**** PASSAGE
Critters, just because

The hay is tall, the turkey’s can be heard, but rarely seen unless they come into the mowed area. The deer look like moving brown humps as they graze, also unless they come into the mowed area. These are one of the pair of twins from last spring. They were just outside the garage door as I was going out to lock up the hens last night. The Mom’s are seen singularly now, with new fawns tucked away until they are a bit bigger and will follow her around. I haven’t spotted any new ones yet.

Yes that is a stink bug on the glass on the inside. Taken through the glass because I knew they would bolt as soon as I opened the door.

After mowing and gardening, the rain began and I sat on the covered porch and spun on a spindle while the Hummingbirds flitted in and out of the overhang to the feeder. It is easy to spot in the second photo, can you find one in the first?

The Carolina Wren that I startled away from her nest while watering a hanging plant a couple days ago, had 5 eggs. After enjoying dinner on the porch, I climbed up on a chair to see. Three have hatched and one raised a wobbly head, open mouth, begging for food.

They will be left alone and I will watch them fledge from the hanging pot in the next 10 days or so.

There are a lot of rabbits about, I tried to get a picture of one last evening, but I couldn’t zoom enough to really see it.
********
**** INFORMATION
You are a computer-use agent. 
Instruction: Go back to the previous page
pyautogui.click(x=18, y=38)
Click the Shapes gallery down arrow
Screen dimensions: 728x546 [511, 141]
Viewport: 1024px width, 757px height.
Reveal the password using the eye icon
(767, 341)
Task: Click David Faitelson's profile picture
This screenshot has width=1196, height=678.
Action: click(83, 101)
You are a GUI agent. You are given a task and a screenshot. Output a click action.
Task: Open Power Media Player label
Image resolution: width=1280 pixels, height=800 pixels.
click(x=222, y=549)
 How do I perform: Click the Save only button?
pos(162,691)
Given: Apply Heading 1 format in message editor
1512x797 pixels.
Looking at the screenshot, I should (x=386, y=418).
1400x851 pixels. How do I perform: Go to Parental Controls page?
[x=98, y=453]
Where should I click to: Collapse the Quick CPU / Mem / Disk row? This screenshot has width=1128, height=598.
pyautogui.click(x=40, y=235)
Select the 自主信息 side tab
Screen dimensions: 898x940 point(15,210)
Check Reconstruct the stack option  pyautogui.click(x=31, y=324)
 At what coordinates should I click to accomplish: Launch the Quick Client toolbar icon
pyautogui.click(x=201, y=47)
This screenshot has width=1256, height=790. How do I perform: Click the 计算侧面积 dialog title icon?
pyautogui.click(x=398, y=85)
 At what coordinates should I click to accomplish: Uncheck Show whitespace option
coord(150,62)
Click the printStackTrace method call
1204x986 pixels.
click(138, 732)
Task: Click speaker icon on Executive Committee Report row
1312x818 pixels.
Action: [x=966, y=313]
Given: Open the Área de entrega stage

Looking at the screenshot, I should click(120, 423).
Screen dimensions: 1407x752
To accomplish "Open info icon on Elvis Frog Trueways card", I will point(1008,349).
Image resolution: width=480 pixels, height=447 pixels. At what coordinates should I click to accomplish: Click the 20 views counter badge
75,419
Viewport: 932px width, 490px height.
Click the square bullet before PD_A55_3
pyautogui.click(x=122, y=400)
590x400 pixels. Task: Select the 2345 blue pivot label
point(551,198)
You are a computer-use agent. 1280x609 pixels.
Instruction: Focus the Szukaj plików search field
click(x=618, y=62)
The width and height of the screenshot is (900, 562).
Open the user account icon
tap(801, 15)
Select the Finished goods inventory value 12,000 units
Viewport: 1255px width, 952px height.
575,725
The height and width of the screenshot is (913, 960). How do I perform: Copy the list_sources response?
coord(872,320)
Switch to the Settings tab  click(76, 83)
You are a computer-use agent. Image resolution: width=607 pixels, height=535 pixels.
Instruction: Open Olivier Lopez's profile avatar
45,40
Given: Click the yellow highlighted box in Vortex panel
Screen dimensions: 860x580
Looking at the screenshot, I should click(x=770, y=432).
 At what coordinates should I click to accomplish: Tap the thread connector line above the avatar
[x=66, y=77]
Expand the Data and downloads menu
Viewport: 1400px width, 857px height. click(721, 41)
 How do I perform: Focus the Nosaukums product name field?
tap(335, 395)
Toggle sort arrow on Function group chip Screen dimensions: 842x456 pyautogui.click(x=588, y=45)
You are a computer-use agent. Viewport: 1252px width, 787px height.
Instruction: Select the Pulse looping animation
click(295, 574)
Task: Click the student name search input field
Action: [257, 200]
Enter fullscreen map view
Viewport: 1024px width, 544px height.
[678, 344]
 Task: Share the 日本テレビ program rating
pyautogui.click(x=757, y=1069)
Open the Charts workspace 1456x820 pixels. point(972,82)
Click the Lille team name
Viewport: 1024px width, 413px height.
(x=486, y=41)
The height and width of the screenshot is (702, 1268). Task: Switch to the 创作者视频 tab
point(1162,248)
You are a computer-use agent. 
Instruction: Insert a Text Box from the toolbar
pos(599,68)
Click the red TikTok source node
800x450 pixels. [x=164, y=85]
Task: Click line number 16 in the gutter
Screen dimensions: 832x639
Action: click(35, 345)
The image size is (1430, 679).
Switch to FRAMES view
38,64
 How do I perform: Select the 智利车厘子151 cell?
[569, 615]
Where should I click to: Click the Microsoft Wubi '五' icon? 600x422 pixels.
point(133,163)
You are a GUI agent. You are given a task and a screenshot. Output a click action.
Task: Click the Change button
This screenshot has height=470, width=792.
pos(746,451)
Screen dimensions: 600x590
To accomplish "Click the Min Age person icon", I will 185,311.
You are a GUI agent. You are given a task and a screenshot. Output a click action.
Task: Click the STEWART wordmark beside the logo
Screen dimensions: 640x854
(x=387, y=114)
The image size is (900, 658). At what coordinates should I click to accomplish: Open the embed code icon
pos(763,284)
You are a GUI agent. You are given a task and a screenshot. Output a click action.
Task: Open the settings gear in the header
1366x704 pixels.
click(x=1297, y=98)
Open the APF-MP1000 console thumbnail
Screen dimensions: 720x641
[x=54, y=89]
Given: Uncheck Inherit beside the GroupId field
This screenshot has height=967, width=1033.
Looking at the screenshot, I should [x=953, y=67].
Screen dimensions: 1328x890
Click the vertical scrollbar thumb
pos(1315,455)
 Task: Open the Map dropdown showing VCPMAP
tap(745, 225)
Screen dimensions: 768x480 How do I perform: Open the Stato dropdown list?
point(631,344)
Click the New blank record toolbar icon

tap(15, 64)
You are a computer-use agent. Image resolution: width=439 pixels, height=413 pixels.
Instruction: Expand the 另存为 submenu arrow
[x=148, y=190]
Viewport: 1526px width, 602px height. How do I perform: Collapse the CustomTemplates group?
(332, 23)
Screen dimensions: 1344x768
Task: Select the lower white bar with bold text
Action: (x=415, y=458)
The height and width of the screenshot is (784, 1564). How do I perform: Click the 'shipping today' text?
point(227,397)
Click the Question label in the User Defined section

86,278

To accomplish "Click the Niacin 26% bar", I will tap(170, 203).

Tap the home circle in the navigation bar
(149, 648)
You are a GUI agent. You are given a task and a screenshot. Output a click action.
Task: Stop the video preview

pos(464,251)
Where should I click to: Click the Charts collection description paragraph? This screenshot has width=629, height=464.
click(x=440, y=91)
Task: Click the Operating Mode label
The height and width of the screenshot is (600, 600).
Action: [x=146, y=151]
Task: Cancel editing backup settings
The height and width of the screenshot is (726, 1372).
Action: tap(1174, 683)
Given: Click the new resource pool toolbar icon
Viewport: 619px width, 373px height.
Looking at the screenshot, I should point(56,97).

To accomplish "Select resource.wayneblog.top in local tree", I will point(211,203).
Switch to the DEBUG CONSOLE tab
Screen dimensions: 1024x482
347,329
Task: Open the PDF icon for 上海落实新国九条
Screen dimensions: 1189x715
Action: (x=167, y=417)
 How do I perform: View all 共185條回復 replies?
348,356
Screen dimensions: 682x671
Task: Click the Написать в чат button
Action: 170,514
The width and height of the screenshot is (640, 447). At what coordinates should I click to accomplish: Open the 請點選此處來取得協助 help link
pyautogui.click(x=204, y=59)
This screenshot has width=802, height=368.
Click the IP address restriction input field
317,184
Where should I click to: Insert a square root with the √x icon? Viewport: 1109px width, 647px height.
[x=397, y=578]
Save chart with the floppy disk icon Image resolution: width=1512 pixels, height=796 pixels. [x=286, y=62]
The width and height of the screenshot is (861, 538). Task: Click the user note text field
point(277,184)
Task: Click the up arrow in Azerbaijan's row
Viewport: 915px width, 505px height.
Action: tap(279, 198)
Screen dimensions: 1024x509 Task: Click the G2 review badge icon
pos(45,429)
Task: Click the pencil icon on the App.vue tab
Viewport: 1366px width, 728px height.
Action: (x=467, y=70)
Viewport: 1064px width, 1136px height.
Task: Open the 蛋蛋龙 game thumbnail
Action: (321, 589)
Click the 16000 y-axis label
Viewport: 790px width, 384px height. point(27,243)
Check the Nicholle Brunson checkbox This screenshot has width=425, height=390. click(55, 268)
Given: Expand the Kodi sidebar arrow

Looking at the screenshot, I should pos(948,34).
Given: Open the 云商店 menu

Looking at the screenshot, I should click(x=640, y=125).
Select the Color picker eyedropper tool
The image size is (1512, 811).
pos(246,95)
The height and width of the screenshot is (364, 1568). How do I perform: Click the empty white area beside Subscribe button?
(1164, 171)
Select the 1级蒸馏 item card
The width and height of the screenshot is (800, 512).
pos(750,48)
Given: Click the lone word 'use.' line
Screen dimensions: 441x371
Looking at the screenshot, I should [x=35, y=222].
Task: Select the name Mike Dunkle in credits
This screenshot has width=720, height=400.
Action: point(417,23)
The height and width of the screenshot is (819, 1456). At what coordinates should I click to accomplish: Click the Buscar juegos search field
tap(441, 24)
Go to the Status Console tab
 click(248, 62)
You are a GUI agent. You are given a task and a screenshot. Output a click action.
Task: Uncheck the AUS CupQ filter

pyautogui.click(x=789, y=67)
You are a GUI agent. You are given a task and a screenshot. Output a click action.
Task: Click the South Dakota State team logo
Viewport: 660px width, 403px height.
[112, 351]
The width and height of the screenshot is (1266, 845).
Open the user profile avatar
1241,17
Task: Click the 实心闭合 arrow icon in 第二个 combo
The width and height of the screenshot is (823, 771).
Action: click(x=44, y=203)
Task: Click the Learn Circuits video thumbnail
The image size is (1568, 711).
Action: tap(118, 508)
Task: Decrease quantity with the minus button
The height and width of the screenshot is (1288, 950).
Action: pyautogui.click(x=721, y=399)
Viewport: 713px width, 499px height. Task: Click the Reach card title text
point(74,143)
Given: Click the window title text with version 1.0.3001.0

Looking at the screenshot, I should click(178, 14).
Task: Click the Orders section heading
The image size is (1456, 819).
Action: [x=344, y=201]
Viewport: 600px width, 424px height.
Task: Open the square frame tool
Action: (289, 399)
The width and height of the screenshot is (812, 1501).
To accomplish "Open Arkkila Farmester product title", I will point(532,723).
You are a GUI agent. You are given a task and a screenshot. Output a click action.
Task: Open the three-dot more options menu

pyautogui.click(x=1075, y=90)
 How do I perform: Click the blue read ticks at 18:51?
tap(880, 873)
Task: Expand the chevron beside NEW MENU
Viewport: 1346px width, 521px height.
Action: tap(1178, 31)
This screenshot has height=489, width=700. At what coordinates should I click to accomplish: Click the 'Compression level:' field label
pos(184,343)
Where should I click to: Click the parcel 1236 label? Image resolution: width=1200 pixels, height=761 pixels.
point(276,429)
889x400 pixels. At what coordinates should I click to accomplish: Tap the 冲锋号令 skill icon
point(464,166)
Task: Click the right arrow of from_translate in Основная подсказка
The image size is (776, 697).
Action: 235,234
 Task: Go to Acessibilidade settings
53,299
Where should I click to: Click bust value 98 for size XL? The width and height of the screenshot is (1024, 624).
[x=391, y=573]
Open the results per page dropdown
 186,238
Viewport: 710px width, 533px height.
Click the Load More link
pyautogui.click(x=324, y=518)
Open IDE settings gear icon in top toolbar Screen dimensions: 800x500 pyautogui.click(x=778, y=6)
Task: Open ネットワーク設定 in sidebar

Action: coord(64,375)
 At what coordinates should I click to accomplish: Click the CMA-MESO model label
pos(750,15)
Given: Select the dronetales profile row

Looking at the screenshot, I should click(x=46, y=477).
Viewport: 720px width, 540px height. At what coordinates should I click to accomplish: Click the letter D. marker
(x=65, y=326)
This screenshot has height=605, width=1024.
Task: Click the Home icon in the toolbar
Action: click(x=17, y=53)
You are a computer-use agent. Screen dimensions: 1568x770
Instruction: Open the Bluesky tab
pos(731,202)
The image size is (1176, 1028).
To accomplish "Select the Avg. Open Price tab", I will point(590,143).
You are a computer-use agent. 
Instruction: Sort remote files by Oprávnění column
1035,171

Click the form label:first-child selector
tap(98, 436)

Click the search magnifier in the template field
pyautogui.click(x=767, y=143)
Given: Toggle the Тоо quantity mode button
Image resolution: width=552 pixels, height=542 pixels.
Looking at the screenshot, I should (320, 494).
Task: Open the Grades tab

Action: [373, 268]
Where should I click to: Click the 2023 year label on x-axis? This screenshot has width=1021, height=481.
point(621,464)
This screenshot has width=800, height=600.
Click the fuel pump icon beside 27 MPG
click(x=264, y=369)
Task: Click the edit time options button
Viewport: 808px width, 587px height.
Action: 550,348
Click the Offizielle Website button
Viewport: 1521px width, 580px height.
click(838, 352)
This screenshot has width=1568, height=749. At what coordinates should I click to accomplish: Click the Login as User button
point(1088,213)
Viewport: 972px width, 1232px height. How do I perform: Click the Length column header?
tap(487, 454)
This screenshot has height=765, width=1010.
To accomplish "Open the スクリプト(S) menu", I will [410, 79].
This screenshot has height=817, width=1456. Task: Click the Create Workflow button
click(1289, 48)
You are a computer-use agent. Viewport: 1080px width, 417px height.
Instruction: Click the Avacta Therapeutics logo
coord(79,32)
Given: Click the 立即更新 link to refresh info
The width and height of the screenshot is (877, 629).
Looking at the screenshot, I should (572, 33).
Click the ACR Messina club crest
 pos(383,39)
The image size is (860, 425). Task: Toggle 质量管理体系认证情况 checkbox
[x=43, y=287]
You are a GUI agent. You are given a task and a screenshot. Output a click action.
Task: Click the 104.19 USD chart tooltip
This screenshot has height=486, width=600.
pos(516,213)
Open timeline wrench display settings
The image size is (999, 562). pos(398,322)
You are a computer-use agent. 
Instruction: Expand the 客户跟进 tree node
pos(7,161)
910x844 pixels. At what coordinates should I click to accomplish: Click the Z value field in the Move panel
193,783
********
WHAT THIS EXERCISE ASKS
**A)** Could you transcribe part of the critters post, beginning at the words "Critters, just because" and stopping after "in the first?"?
**B)** Can you write the next part of the post about the critters around the house, picking up right after its last sentence?

EXERCISE ANSWERS
**A)**
Critters, just because

The hay is tall, the turkey’s can be heard, but rarely seen unless they come into the mowed area. The deer look like moving brown humps as they graze, also unless they come into the mowed area. These are one of the pair of twins from last spring. They were just outside the garage door as I was going out to lock up the hens last night. The Mom’s are seen singularly now, with new fawns tucked away until they are a bit bigger and will follow her around. I haven’t spotted any new ones yet.

Yes that is a stink bug on the glass on the inside. Taken through the glass because I knew they would bolt as soon as I opened the door.

After mowing and gardening, the rain began and I sat on the covered porch and spun on a spindle while the Hummingbirds flitted in and out of the overhang to the feeder. It is easy to spot in the second photo, can you find one in the first?

**B)**
I needed a post that wasn’t about today’s issues.

It’s done . . .

. . . now it is just maintenance, harvest, and putting by for another year. After taking down the inner fence and mulching that area, I realize how much space there is that could have more beds. I already planned on putting a 4 by 8 foot box where the three sisters bed it this year, a 4 by 4 foot box where the mint was and where the asparagus is now. Looking at this photo, I could easily put a 2 or 3 by 8 foot box along the near left beside where the peas are this year.

Once upon a time, the raspberries were there but threatened to take over the garden. They are contained in 3 half barrels that are rotting away and no longer have bottoms so the raspberries are starting to escape. Maybe a couple of shallow feed troughs with drain holes buried half way would allow the raspberries to be moved back to that area safely and another 4 by 4 foot box added where the barrels are now. I would love to have 4 galvanized panel long raised beds that run the width of the garden with the southern edge the fruits. The blueberry bed is the southern most bed with the raspberry barrels off the end of it.

The chicken coop was cleaned, some of their fouled bedding put around the comfrey plant. Soon the comfrey will be cut and the leaves put in water to produce excellent fertilizer for the garden. Once cut, they send up a second growth of leaves. The leaves can also be used as mulch around plantings. The large green patch that looks like it has a birdhouse in it is a large patch of comfrey and there is another patch in the breezeway garden. I used pelletized horse bedding in the coop this time, they probably won’t like it for a few days, but it takes a whole bale of pine chips which quickly begin to smell of ammonia. For some reason straw has been hard to come by, but a straw bale will usually last for a couple of cleanings and usually doesn’t smell until it is very dirty.

Mulch did get put around the flowers planted a couple of days ago, but I only needed one bag. The second one will be spread around the Iris once they are thinned.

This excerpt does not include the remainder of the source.